The Devil is a Part-Timer! Volume 17 Manga Review

The Devil is a Part-Timer! Volume 17 Manga Review


The Devil is a Part-Timer! Volume 17

The Devil is a Part-Timer! volume 17 is essentially devoid of action. In exchange, prepare for a lot of puzzle pieces and characterization, both of which are much easier to grasp in this manga format versus the light novel.

I’ve enjoyed the original novels, but in the second half of the series, author Wagahara sometimes bogs down readers with a lot of its fantasy jargon and explanations. At this point of the story, mysteries still abound surrounding the Sephirah and the angels’ goal, but here, we can visually see characters on the precipice of discoveries, talking through clues like the panel on The Masked Singer. The best example of this is Ashiya guessing how long he’s been in Ente Isla and what day Maou would choose to come over. Acieth also manages to stop stuffing food down her throat long enough to share what she knows about her brothers and sisters and their ability to fuse with others.

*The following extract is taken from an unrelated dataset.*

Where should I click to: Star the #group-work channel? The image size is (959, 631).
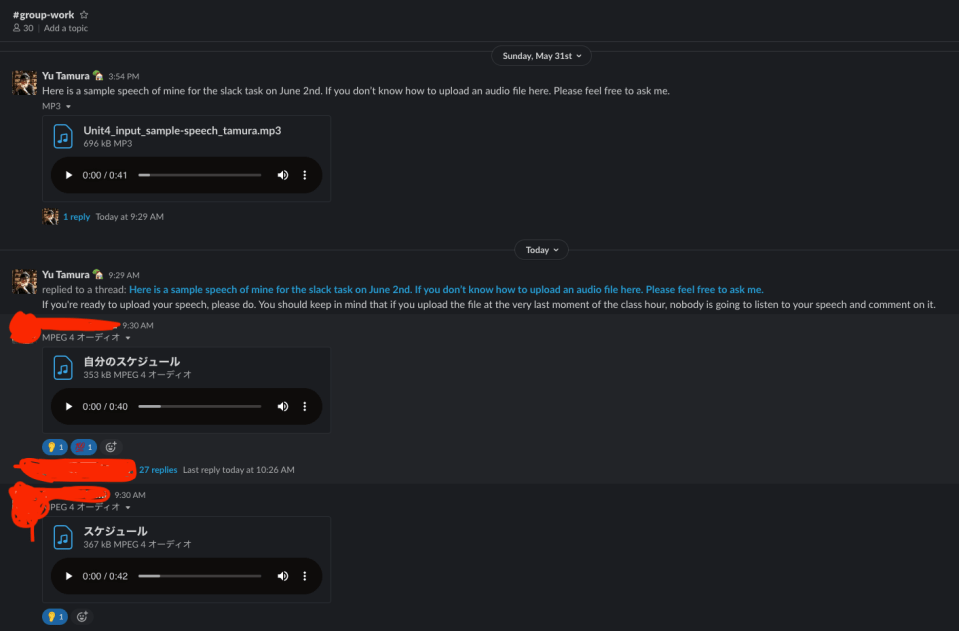84,15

She’s not the only one who talks about herself. Suzuno gets Maou to talk about his past and his future. What he says affirms her commitment to help him, and it doesn’t take a sharp-eyed reader to notice she’s crushing on him. Suzuno is often treated as Chiho’s sidekick in everyday life and Emi’s when holy firepower is needed with Maou, so if you’re a fan of the kimono-wearing church inquisitor, you’ll enjoy seeing her stand on her own two feet with her interactions with the Devil King.

One of the reasons though for minimal fighting is that almost everyone is restricted somehow. Maou can’t access his powers, and Emi and Ashiya are being manipulated. Their reluctance to fight back can be seen as a sign of their weakness — Emi most of all, since she finds herself close to or in tears even over demons she’s never met. But it’s also a testament to the bond the group shares. Maou/Suzuno also run into Albert, and so this group is still expanding and becoming even more connected.

Besides making the information easier to digest, Hiiragi’s adaptation also makes the comedic bits shine through. My favorite is seeing Suzuno and Acieth do their best caterpillar impressions thanks to their sleeping bags. It’s the one moment I wish we could have seen some action, as who doesn’t want to see a woman in sleeping bag wielding a weapon almost as big as her?

Anyway, volume 17 lays the groundwork for the actual rescue and beyond, and as long as you can live with the characters strategizing instead of swinging swords and fists, it may end up being one of your favorite volumes of The Devil is a Part-Timer!